Problem statement:
Retype, word for word, each line between the lines holding "Expand the 3-AREAS section in Project Browser" and "Open Calendar via", inclusive, and leave the rest of the data alone.

Available data:
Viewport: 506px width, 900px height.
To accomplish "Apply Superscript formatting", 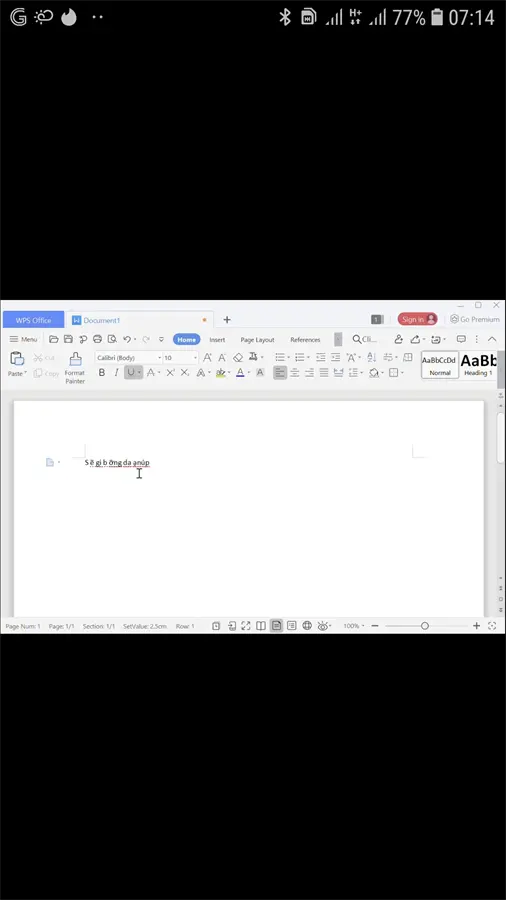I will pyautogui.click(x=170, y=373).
* * *
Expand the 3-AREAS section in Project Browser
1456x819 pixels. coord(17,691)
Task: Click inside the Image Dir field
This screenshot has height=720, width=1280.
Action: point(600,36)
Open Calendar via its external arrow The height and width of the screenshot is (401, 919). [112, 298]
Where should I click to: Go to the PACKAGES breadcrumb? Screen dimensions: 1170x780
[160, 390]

Answer area:
Expand the 3-AREAS section in Project Browser
1456x819 pixels. coord(17,691)
Task: Click inside the Image Dir field
This screenshot has height=720, width=1280.
Action: point(600,36)
Open Calendar via its external arrow The height and width of the screenshot is (401, 919). [112, 298]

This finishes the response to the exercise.